Consigne –
Reprenez le passage de l'article sur l'amende infligée à Anthropic, de « Anthropic a constitué » jusqu'à « été jugée inacceptable. » inclus, en renommant « bibliothèque centrale » en « réserve principale ».

Anthropic rattrapée par la loi : l’entreprise devra payer 1, 5 milliard de dollars à des milliers d’auteurs après avoir utilisé des livres piratés pour entraîner Claude
Pour une entreprise qui voulait concevoir un chatbot éthique et bénéfique pour l'humanité, c'est une claque dans la nuque bien méritée. Un tribunal fédéral vient de lui infliger la plus grosse amende pour violation de droits d'auteur de l'histoire des États-Unis.
Un tribunal fédéral américain a infligé à Anthropic une amende record de 1,5 milliard de dollars pour avoir utilisé des livres piratés afin d'entraîner son intelligence artificielle Claude. Cette décision, rendue le 22 juillet 2026, constitue la plus grosse sanction jamais imposée pour violation de droits d'auteur aux États-Unis. Anthropic, une entreprise spécialisée dans l'IA, avait intégré dans ses bases de données plus de sept millions d'ouvrages téléchargés illégalement via des plateformes comme _Library Genesis_ et _Pirate Library Mirror_. Ces livres provenaient de milliers d'auteurs et d'éditeurs, dont les œuvres ont été exploitées sans autorisation ni compensation. La firme, qui se présentait comme un acteur éthique de l'IA, se retrouve désormais au cœur d'un scandale juridique majeur.
Anthropic a constitué une base de données appelée « bibliothèque centrale » en récupérant massivement des livres protégés par le droit d'auteur, principalement via des sources illégales. Cette pratique visait à améliorer les performances de son modèle d'IA, Claude, en lui permettant d'analyser des structures linguistiques variées. Le tribunal a estimé que ce téléchargement et ce stockage permanent de livres piratés ne pouvaient être justifiés par le principe de fair use (usage équitable), un concept du droit américain qui autorise l'utilisation d'œuvres protégées sous certaines conditions. En revanche, le tribunal avait précédemment validé l'entraînement de l'IA sur ces données, car le modèle final ne reproduit pas directement les livres. Cependant, la source illégale des données a été jugée inacceptable.

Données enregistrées
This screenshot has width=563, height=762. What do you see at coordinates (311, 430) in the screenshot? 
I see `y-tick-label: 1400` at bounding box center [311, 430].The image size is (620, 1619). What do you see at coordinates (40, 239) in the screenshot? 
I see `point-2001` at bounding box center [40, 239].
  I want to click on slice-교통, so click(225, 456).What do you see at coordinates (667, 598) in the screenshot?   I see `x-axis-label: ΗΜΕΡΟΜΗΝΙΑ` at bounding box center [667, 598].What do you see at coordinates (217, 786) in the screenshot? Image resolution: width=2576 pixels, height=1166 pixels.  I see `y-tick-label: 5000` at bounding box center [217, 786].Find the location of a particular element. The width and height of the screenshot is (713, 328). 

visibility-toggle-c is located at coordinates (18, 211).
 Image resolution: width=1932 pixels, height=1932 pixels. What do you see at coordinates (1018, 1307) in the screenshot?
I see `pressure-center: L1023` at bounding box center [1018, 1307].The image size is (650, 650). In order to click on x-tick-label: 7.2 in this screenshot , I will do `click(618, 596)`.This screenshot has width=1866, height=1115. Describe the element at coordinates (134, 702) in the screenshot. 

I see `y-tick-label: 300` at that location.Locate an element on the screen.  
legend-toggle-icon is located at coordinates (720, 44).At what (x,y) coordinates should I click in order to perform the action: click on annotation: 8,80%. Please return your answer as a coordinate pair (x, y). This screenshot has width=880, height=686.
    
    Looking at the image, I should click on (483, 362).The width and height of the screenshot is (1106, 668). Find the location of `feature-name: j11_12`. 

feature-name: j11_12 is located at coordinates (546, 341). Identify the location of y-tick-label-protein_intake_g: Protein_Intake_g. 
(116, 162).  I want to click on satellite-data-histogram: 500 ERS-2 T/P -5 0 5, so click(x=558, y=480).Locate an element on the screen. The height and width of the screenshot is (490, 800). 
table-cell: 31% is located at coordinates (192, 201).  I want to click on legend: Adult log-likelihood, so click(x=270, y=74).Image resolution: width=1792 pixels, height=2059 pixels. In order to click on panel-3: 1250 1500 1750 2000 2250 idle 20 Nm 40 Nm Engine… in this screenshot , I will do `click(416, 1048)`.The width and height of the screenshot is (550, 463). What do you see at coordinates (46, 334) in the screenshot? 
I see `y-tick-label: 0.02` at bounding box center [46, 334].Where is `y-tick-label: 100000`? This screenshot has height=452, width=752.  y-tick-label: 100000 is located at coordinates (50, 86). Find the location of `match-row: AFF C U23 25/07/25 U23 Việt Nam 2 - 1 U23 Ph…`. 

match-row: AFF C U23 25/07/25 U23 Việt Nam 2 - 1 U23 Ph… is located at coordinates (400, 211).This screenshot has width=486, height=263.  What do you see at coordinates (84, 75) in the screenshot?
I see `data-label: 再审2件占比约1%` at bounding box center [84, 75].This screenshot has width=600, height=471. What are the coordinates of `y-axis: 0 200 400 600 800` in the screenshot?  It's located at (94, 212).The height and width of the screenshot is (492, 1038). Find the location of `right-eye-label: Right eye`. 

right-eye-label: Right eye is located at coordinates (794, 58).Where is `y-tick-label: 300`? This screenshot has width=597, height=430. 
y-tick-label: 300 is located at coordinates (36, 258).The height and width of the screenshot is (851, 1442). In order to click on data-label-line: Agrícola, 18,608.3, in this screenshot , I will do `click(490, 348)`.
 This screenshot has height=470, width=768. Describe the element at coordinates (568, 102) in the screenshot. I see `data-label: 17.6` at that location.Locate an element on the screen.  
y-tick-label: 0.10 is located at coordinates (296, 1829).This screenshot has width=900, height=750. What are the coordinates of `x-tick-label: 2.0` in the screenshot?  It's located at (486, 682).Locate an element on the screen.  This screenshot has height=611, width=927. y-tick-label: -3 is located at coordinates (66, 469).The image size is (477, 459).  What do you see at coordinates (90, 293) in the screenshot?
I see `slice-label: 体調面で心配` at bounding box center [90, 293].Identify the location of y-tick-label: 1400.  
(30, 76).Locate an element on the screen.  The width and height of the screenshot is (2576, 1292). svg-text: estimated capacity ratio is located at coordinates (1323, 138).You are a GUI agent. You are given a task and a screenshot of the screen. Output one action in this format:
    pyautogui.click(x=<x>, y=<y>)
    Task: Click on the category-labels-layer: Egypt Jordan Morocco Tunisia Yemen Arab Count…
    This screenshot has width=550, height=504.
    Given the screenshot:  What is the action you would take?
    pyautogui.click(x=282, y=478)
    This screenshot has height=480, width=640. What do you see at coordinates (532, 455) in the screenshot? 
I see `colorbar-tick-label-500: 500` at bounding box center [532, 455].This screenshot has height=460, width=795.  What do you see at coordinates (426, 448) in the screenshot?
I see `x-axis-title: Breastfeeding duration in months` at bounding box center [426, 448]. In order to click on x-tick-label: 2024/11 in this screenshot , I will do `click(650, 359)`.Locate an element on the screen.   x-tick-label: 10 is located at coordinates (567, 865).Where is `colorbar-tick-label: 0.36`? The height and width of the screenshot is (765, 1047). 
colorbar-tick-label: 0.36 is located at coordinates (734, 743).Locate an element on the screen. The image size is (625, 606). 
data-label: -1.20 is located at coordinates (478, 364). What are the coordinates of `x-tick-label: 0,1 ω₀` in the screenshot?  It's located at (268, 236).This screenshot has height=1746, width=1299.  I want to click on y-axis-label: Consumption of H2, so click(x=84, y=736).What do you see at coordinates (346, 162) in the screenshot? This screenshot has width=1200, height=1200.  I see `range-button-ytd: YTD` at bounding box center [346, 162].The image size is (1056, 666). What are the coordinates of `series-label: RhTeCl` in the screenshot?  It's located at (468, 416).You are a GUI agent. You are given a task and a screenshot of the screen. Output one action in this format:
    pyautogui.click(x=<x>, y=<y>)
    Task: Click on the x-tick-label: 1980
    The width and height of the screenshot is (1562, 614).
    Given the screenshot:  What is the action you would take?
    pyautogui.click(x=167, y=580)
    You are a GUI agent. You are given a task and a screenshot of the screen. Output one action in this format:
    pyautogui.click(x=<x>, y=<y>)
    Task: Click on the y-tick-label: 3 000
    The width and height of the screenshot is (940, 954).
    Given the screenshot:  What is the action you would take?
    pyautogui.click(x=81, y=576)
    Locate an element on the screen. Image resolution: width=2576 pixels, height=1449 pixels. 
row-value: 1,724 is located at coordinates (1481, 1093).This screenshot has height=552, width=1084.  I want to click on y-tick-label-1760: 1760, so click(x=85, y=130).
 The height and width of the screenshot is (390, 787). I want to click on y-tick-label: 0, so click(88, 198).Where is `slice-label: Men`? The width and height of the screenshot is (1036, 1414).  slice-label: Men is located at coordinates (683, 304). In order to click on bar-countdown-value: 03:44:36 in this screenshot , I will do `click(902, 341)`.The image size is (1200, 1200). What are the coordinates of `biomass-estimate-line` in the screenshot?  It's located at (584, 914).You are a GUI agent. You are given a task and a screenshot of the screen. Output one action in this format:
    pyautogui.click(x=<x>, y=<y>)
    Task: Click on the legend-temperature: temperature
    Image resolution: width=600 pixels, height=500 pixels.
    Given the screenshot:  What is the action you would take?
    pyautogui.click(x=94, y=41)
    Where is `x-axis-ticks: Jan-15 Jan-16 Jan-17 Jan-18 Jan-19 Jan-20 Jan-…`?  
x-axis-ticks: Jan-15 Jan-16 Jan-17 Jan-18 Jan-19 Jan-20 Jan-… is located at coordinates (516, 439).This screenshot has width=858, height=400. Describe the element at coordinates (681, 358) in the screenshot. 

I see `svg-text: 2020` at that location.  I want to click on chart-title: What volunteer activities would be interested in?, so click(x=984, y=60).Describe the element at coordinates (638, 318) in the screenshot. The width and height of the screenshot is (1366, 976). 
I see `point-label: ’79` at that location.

Corrigé –
Anthropic a constitué une base de données appelée « réserve principale » en récupérant massivement des livres protégés par le droit d'auteur, principalement via des sources illégales. Cette pratique visait à améliorer les performances de son modèle d'IA, Claude, en lui permettant d'analyser des structures linguistiques variées. Le tribunal a estimé que ce téléchargement et ce stockage permanent de livres piratés ne pouvaient être justifiés par le principe de fair use (usage équitable), un concept du droit américain qui autorise l'utilisation d'œuvres protégées sous certaines conditions. En revanche, le tribunal avait précédemment validé l'entraînement de l'IA sur ces données, car le modèle final ne reproduit pas directement les livres. Cependant, la source illégale des données a été jugée inacceptable.